Novel gene and gene model detection using a whole genome open reading frame analysis in proteomics
1 Bioinformatics Program, University of Michigan, Ann Arbor, MI 48109, USA
2 Department of Internal Medicine, University of Michigan, Ann Arbor, MI 48109, USA
3 Department of Human Genetics, University of Michigan, Ann Arbor, MI 48109, USA
Genome Biology 2006, 7:R35 doi:10.1186/gb-2006-7-4-r35Published: 28 April 2006
Defining the location of genes and the precise nature of gene products remains a fundamental challenge in genome annotation. Interrogating tandem mass spectrometry data using genomic sequence provides an unbiased method to identify novel translation products. A six-frame translation of the entire human genome was used as the query database to search for novel blood proteins in the data from the Human Proteome Organization Plasma Proteome Project. Because this target database is orders of magnitude larger than the databases traditionally employed in tandem mass spectra analysis, careful attention to significance testing is required. Confidence of identification is assessed using our previously described Poisson statistic, which estimates the significance of multi-peptide identifications incorporating the length of the matching sequence, number of spectra searched and size of the target sequence database.

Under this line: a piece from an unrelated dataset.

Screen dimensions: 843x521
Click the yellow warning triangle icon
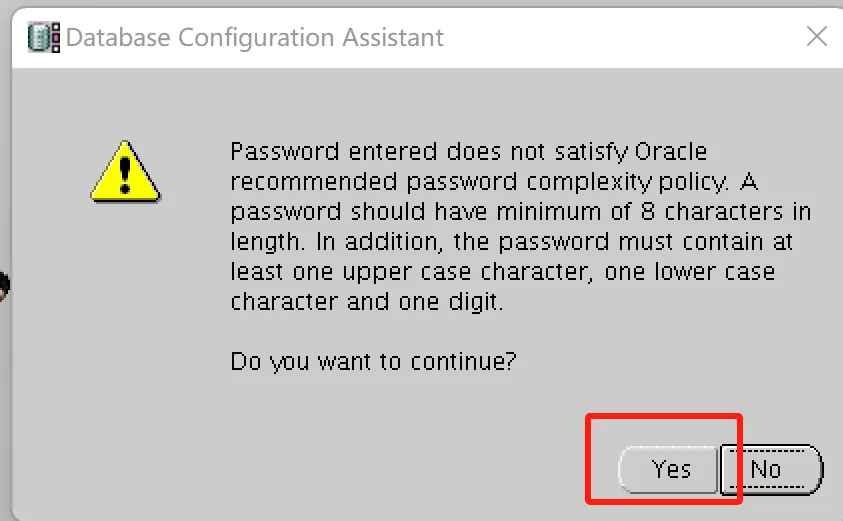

Applying a false discovery rate threshold of 0.05, we identified 282 significant open reading frames, each containing two or more peptide matches. There were 627 novel peptides associated with these open reading frames that mapped to a unique genomic coordinate placed within the start/stop points of previously annotated genes. These peptides matched 1,110 distinct tandem MS spectra. Peptides fell into four categories based upon where their genomic coordinates placed them relative to annotated exons within the parent gene.
This work provides evidence for novel alternative splice variants in many previously annotated genes. These findings suggest that annotation of the genome is not yet complete and that proteomics has the potential to further add to our understanding of gene structures.